Attention-Based Deep Learning Model for Predicting Collaborations Between Different Research Affiliations
Hui Zhou,
Jinqing Sun,
Zhongying Zhao,
Yonghao Yang,
Ailei Xie,
Francisco Chiclana
Affiliations
Hui Zhou
Shandong Province Key Laboratory of Wisdom Mine Information Technology, College of Computer Science and Engineering, Shandong University of Science and Technology, Qingdao, China
Jinqing Sun
Shandong Province Key Laboratory of Wisdom Mine Information Technology, College of Computer Science and Engineering, Shandong University of Science and Technology, Qingdao, China
Shandong Province Key Laboratory of Wisdom Mine Information Technology, College of Computer Science and Engineering, Shandong University of Science and Technology, Qingdao, China
Yonghao Yang
Shandong Province Key Laboratory of Wisdom Mine Information Technology, College of Computer Science and Engineering, Shandong University of Science and Technology, Qingdao, China
Ailei Xie
School of Education, Guangzhou University, Guangzhou, China
Francisco Chiclana
School of Computer Science and Informatics, Institute of Artificial Intelligence, De Montfort University, Leicester, U.K.

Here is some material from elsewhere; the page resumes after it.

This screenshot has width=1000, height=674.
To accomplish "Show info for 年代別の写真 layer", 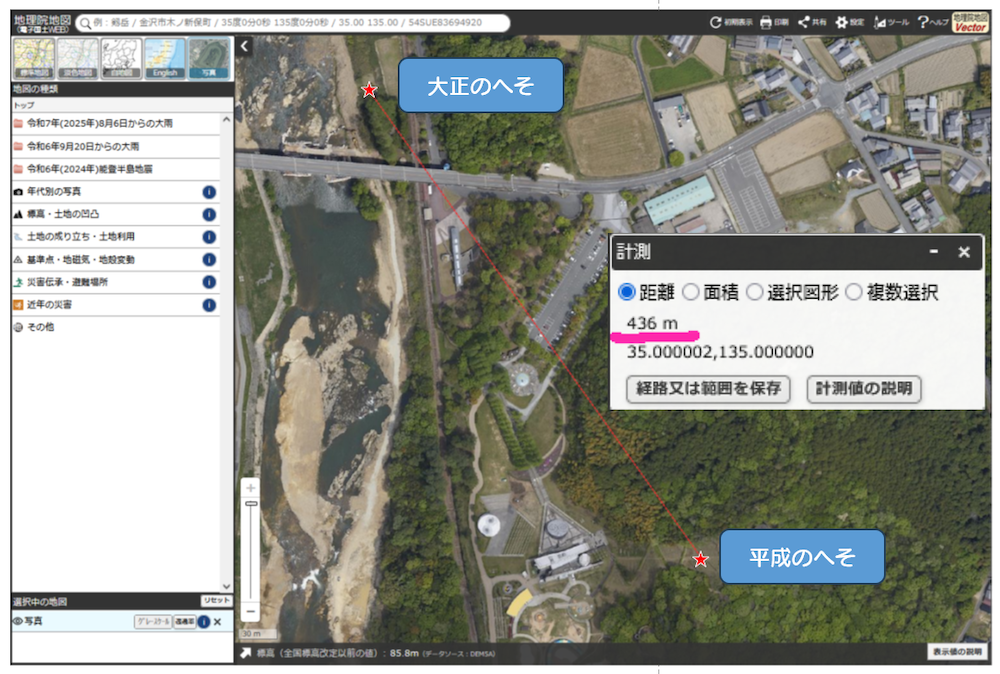I will tap(209, 191).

It is challenging but important to predict the collaborations between different entities which in academia, for example, would enable finding evaluating trends of scientific research collaboration and the provision of decision support for policy formulation and incentive measures. In this paper, we propose an attention-based Long Short-Term Memory Convolutional Neural Network (LSTM-CNN) model to predict the collaborations between different research affiliations, which takes both the influence of research articles and time (year) relationships into consideration. The experimental results show that the proposed model outperforms the competitive Support Vector Machine (SVM), CNN and LSTM methods. It significantly improves the prediction precision by a minimum of 3.23 percent points and up to 10.80 percent points when compared with the mentioned competitive methods, while in terms of the F1-score, the performance is improved by 13.48, 4.85 and 4.24 percent points, respectively.